ASSIGNMENT:
All of the records listed below should be retyped exactly.

Saved data entries:
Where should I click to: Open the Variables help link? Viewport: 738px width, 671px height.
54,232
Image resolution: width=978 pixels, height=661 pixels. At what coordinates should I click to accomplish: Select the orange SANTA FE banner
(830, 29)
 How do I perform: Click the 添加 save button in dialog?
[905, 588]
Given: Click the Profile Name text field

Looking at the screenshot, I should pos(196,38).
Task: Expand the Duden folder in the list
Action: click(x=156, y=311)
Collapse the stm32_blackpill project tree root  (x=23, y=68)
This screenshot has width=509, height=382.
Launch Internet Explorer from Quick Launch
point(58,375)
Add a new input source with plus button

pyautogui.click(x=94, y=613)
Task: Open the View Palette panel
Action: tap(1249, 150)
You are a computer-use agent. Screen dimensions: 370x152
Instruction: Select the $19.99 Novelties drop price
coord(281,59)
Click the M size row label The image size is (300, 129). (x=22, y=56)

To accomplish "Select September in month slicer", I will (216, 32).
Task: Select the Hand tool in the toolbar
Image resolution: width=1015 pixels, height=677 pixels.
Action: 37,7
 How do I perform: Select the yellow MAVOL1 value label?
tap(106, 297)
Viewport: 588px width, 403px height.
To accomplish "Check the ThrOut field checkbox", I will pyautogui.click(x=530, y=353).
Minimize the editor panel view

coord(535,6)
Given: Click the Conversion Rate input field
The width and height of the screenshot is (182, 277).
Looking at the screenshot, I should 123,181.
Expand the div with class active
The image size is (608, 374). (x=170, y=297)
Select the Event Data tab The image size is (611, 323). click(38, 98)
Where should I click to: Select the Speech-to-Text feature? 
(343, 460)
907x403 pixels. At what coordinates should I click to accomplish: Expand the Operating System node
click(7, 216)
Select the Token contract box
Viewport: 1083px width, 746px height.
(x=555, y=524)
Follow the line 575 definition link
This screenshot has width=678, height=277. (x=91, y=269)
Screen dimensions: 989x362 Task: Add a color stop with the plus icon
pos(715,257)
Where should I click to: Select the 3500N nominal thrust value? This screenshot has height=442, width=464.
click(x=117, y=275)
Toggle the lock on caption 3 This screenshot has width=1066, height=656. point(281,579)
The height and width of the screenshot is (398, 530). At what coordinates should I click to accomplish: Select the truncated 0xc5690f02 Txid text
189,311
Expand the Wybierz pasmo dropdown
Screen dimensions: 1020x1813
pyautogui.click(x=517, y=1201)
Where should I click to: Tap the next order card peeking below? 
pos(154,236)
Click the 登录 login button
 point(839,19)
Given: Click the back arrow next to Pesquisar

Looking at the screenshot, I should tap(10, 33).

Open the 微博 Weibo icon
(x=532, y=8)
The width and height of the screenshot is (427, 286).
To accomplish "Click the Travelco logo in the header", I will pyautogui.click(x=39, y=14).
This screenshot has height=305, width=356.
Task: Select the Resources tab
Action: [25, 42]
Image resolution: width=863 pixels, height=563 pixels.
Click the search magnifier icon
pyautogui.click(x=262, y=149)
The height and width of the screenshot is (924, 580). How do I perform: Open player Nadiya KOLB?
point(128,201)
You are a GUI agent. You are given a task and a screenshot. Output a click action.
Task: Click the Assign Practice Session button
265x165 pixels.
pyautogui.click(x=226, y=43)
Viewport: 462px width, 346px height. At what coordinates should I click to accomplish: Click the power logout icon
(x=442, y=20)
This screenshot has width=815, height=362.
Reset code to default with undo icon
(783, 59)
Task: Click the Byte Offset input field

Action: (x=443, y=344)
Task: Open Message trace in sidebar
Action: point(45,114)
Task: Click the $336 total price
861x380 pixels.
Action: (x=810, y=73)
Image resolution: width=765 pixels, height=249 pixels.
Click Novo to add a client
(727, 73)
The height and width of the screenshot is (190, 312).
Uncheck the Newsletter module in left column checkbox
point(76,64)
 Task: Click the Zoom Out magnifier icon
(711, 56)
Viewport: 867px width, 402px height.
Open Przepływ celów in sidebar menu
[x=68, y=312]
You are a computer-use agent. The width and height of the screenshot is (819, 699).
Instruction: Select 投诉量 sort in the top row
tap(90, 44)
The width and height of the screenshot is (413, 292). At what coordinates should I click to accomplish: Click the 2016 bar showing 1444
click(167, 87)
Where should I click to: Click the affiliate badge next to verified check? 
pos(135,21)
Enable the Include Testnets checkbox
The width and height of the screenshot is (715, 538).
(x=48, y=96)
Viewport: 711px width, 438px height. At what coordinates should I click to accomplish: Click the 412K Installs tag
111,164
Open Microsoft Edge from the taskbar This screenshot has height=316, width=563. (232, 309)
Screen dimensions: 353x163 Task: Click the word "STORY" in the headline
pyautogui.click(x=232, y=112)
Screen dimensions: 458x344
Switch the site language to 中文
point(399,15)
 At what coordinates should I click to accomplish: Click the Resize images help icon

TASK OUTPUT:
Where should I click to: Open the Variables help link? Viewport: 738px width, 671px height.
54,232
Image resolution: width=978 pixels, height=661 pixels. At what coordinates should I click to accomplish: Select the orange SANTA FE banner
(830, 29)
 How do I perform: Click the 添加 save button in dialog?
[905, 588]
Given: Click the Profile Name text field

Looking at the screenshot, I should pos(196,38).
Task: Expand the Duden folder in the list
Action: click(x=156, y=311)
Collapse the stm32_blackpill project tree root  (x=23, y=68)
This screenshot has width=509, height=382.
Launch Internet Explorer from Quick Launch
point(58,375)
Add a new input source with plus button

pyautogui.click(x=94, y=613)
Task: Open the View Palette panel
Action: tap(1249, 150)
You are a computer-use agent. Screen dimensions: 370x152
Instruction: Select the $19.99 Novelties drop price
coord(281,59)
Click the M size row label The image size is (300, 129). (x=22, y=56)

To accomplish "Select September in month slicer", I will (216, 32).
Task: Select the Hand tool in the toolbar
Image resolution: width=1015 pixels, height=677 pixels.
Action: 37,7
 How do I perform: Select the yellow MAVOL1 value label?
tap(106, 297)
Viewport: 588px width, 403px height.
To accomplish "Check the ThrOut field checkbox", I will pyautogui.click(x=530, y=353).
Minimize the editor panel view

coord(535,6)
Given: Click the Conversion Rate input field
The width and height of the screenshot is (182, 277).
Looking at the screenshot, I should 123,181.
Expand the div with class active
The image size is (608, 374). (x=170, y=297)
Select the Event Data tab The image size is (611, 323). click(38, 98)
Where should I click to: Select the Speech-to-Text feature? 
(343, 460)
907x403 pixels. At what coordinates should I click to accomplish: Expand the Operating System node
click(7, 216)
Select the Token contract box
Viewport: 1083px width, 746px height.
(x=555, y=524)
Follow the line 575 definition link
This screenshot has width=678, height=277. (x=91, y=269)
Screen dimensions: 989x362 Task: Add a color stop with the plus icon
pos(715,257)
Where should I click to: Select the 3500N nominal thrust value? This screenshot has height=442, width=464.
click(x=117, y=275)
Toggle the lock on caption 3 This screenshot has width=1066, height=656. point(281,579)
The height and width of the screenshot is (398, 530). At what coordinates should I click to accomplish: Select the truncated 0xc5690f02 Txid text
189,311
Expand the Wybierz pasmo dropdown
Screen dimensions: 1020x1813
pyautogui.click(x=517, y=1201)
Where should I click to: Tap the next order card peeking below? 
pos(154,236)
Click the 登录 login button
 point(839,19)
Given: Click the back arrow next to Pesquisar

Looking at the screenshot, I should tap(10, 33).

Open the 微博 Weibo icon
(x=532, y=8)
The width and height of the screenshot is (427, 286).
To accomplish "Click the Travelco logo in the header", I will pyautogui.click(x=39, y=14).
This screenshot has height=305, width=356.
Task: Select the Resources tab
Action: [25, 42]
Image resolution: width=863 pixels, height=563 pixels.
Click the search magnifier icon
pyautogui.click(x=262, y=149)
The height and width of the screenshot is (924, 580). How do I perform: Open player Nadiya KOLB?
point(128,201)
You are a GUI agent. You are given a task and a screenshot. Output a click action.
Task: Click the Assign Practice Session button
265x165 pixels.
pyautogui.click(x=226, y=43)
Viewport: 462px width, 346px height. At what coordinates should I click to accomplish: Click the power logout icon
(x=442, y=20)
This screenshot has width=815, height=362.
Reset code to default with undo icon
(783, 59)
Task: Click the Byte Offset input field

Action: (x=443, y=344)
Task: Open Message trace in sidebar
Action: point(45,114)
Task: Click the $336 total price
861x380 pixels.
Action: (x=810, y=73)
Image resolution: width=765 pixels, height=249 pixels.
Click Novo to add a client
(727, 73)
The height and width of the screenshot is (190, 312).
Uncheck the Newsletter module in left column checkbox
point(76,64)
 Task: Click the Zoom Out magnifier icon
(711, 56)
Viewport: 867px width, 402px height.
Open Przepływ celów in sidebar menu
[x=68, y=312]
You are a computer-use agent. The width and height of the screenshot is (819, 699).
Instruction: Select 投诉量 sort in the top row
tap(90, 44)
The width and height of the screenshot is (413, 292). At what coordinates should I click to accomplish: Click the 2016 bar showing 1444
click(167, 87)
Where should I click to: Click the affiliate badge next to verified check? 
pos(135,21)
Enable the Include Testnets checkbox
The width and height of the screenshot is (715, 538).
(x=48, y=96)
Viewport: 711px width, 438px height. At what coordinates should I click to accomplish: Click the 412K Installs tag
111,164
Open Microsoft Edge from the taskbar This screenshot has height=316, width=563. (232, 309)
Screen dimensions: 353x163 Task: Click the word "STORY" in the headline
pyautogui.click(x=232, y=112)
Screen dimensions: 458x344
Switch the site language to 中文
point(399,15)
 At what coordinates should I click to accomplish: Click the Resize images help icon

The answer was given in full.